Using the records below, copy every line that holds the string "computer".

[Supplied material]

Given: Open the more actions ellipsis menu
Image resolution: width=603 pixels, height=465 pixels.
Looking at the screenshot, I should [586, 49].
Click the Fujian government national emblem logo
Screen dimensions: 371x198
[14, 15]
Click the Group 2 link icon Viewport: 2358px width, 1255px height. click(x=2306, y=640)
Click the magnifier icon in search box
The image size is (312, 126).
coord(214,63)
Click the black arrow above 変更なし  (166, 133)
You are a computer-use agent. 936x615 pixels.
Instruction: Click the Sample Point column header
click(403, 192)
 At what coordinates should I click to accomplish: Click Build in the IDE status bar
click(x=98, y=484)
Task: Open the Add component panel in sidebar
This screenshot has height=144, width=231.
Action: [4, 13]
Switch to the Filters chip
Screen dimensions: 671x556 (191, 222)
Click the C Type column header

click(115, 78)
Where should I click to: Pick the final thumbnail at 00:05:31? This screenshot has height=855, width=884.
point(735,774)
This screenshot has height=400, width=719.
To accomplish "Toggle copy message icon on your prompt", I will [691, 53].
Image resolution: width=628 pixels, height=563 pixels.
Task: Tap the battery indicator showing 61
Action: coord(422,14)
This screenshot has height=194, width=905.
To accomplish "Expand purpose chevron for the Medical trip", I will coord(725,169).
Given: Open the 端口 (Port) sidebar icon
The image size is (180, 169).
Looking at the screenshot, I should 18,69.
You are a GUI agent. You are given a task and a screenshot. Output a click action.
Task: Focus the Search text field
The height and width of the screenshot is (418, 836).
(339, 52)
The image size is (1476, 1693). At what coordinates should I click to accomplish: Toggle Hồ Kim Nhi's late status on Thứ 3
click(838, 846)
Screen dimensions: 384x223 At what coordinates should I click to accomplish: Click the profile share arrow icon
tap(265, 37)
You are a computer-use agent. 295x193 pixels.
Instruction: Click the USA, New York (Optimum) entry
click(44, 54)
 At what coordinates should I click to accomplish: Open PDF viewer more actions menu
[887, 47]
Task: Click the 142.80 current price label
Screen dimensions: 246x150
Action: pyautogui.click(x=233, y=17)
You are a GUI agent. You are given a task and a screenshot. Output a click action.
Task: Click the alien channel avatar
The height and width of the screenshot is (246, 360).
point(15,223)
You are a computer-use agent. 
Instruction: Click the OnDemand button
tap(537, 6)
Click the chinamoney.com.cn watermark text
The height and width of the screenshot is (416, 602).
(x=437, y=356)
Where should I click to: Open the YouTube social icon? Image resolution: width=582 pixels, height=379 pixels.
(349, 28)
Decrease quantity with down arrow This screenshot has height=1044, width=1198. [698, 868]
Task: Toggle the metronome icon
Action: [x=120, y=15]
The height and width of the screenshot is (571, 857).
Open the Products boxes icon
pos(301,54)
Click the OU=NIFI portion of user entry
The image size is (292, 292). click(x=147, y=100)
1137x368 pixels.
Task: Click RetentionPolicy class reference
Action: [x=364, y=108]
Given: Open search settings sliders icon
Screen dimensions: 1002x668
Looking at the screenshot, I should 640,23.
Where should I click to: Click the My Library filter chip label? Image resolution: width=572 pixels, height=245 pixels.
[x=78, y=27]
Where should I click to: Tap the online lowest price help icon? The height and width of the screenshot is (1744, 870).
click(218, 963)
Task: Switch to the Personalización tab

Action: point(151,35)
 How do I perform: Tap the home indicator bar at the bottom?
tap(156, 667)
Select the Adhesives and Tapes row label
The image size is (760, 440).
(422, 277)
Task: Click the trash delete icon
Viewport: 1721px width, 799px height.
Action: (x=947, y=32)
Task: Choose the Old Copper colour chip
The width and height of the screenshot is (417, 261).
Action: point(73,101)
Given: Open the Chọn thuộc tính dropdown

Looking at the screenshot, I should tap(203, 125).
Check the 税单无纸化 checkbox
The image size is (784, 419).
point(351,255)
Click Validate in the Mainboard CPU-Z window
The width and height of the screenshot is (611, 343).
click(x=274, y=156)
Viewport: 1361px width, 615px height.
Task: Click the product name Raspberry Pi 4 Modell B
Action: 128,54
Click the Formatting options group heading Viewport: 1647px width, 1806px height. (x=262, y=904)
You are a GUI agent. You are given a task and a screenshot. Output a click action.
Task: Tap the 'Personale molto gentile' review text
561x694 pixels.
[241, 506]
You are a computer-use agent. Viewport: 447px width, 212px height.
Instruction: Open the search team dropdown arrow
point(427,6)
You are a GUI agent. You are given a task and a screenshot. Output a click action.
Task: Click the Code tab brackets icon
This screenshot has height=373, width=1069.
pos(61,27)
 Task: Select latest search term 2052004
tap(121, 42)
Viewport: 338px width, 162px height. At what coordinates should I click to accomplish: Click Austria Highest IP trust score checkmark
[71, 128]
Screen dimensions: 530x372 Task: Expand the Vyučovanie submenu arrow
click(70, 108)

[/Supplied material]

▸ Written response
You are a computer-use agent. 936x615 pixels.
You are a computer-use agent. 295x193 pixels.
You are a computer-use agent. 
You are a computer-use agent. Viewport: 447px width, 212px height.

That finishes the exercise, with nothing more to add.